* **Work task 1**
Retype the forum post about the virus and travel, copying everything from "I mean, yes, it" down to "my place, lol." without any changes.
* **Work task 2**
Extend the forum post about the virus and travel, picking up where it stops.

I think that it is shameful to deny medical help to American citizens because they traveled, if the US government wasn't issuing a travel restriction or banning travel. Especially if the US government was downplaying the severity. You can't tell people it is okay to travel, then when they do say, "sorry, you should have known better, feel free to die now". Our own citizens? On this very board I recall people around that time saying they would still cruise, and had hoped there would be deals offered they could snatch up. 

I mean, yes, it was not smart. But we have a LOT of not smart citizens, lol. We generally still treat them when sick. 

There has been SO much misinformation put out there about this virus, I can't truly blame people for underestimating it 3 weeks ago. Heck, even Dr Fauci said something just recently about how we are getting "an inkling" that this may be spread by asymptomatic people, not just coughs/sneezes. Um, hello? The boardies here have known that for WEEKS but he's just saying, "well, maybe" now? No wonder people made poor decisions, given such wishy washy advice!

I’m a couple of pages behind, so someone else may have already shared similar thoughts, but I don’t want to loose my place, lol. 

There’s no real denying economic motivation for politicians lying and having scientists... let’s say sidestepping certain degrees of details. I don’t believe any of the top scientists involved are personally motivated by the economics, but do get pressured for it.

The other aspect is kind of tied into panic, which we’ve all talked about for weeks. Most of us who saw this what feels like ages ago did wish there were 100% transparency, but also acknowledged that it would have risked crippling panic. In addition to that panic, we still would have had people who did not believe it. Maybe more, considering some thoughts that were shared about the concept and definition of panic!

* **Record excerpts**

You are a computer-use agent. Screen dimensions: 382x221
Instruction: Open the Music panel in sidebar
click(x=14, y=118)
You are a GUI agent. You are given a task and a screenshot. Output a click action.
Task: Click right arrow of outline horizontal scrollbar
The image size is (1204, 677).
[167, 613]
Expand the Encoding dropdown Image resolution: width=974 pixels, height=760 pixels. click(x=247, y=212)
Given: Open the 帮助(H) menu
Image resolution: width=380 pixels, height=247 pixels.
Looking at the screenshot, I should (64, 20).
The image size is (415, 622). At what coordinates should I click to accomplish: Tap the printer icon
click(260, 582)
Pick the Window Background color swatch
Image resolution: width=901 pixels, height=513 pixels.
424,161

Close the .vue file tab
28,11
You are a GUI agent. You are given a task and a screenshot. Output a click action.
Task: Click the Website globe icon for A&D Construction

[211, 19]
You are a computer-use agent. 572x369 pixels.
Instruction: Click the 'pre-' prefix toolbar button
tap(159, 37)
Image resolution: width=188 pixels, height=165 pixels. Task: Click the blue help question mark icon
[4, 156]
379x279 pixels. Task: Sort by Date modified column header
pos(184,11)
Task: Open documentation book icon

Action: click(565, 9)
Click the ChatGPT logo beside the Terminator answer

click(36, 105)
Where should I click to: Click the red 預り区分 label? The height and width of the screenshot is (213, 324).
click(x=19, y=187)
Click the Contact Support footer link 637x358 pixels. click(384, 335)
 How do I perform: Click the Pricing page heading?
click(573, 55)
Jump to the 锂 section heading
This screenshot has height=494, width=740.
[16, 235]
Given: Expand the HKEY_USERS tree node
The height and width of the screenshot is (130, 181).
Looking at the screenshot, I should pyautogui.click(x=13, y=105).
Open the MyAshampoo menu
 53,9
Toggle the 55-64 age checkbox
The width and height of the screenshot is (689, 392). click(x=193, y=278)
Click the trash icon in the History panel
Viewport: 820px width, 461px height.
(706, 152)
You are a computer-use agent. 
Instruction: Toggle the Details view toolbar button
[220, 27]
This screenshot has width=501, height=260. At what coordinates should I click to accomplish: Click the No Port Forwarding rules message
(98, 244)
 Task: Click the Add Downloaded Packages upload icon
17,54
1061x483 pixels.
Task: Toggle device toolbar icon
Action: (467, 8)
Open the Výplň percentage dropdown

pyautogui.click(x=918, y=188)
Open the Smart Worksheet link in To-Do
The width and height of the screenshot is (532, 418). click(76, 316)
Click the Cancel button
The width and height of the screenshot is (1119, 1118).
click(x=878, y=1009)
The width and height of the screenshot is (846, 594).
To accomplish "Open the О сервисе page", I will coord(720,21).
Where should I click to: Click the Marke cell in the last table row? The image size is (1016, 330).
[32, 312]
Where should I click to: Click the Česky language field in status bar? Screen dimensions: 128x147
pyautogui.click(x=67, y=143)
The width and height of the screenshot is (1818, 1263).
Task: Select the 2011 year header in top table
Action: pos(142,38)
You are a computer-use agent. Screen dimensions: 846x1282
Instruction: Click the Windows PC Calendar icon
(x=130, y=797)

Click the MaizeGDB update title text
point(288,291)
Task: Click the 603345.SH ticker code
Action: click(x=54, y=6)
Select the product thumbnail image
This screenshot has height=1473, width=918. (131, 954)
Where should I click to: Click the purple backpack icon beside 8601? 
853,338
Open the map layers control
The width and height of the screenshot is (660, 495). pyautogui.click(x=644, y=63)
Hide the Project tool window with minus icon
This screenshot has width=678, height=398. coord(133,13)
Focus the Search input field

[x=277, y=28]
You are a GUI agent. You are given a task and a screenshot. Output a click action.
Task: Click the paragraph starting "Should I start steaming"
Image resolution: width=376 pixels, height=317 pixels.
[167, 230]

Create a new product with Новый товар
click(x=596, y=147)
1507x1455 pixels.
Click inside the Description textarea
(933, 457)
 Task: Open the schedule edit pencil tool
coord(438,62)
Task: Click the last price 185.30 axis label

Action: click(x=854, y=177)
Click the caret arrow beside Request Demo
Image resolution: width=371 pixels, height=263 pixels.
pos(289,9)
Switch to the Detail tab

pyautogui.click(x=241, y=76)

* **Answer space 1**
I mean, yes, it was not smart. But we have a LOT of not smart citizens, lol. We generally still treat them when sick. 

There has been SO much misinformation put out there about this virus, I can't truly blame people for underestimating it 3 weeks ago. Heck, even Dr Fauci said something just recently about how we are getting "an inkling" that this may be spread by asymptomatic people, not just coughs/sneezes. Um, hello? The boardies here have known that for WEEKS but he's just saying, "well, maybe" now? No wonder people made poor decisions, given such wishy washy advice!

I’m a couple of pages behind, so someone else may have already shared similar thoughts, but I don’t want to loose my place, lol.

* **Answer space 2**
Instead, what we got was some people preparing in January, more in February, dare I say much more in March, plus a little bit of panic, and then some people who still did not believe it. Despite my desire to have all of the info up front, that was certainly a better outcome than all-out panic, and more important than my individual emotions and stance on hypothetical ethics at the time.  During this time, it looks to me like a lot of (not all) disbelievers have gradually digested reality, which they very well may not have otherwise.  And that means more compliance.  Not perfect, but more.

I do think that there’s been a sort of frog in the pot strategy going on, and that it’s working on the general public. In many (most?) areas, people have slowly been acclimating to concepts we all would have fought against if the switch was flipped all at once in February.  And, I suspect, we’ll continue to if/when more heat gets applied.

The horrible part is that essential services weren’t given the info or tools to handle what was known or suspected, and the systems that were designed to mitigate that issue have failed miserably. My full thoughts on that get too political for this forum, but it needs to be known that the US absolutely has had SOPs in place for this, at the federal, state, county, tribal, and local levels. They exist.  Humans decided to ignore them pre-disaster and throw them away mid-disaster. The citizenship deserves to know that!

Had SOPs been followed and the general public slowly steeped, we still would have lost people, sadly. But it wouldn’t have to be to the extent that we’re about to. There was never any chance of saying *everyone, especially people who chose to believe they were invincible and didn’t have to heed even the simplest of warnings. But more people will die because of gov’t non-compliance than individual ignorance.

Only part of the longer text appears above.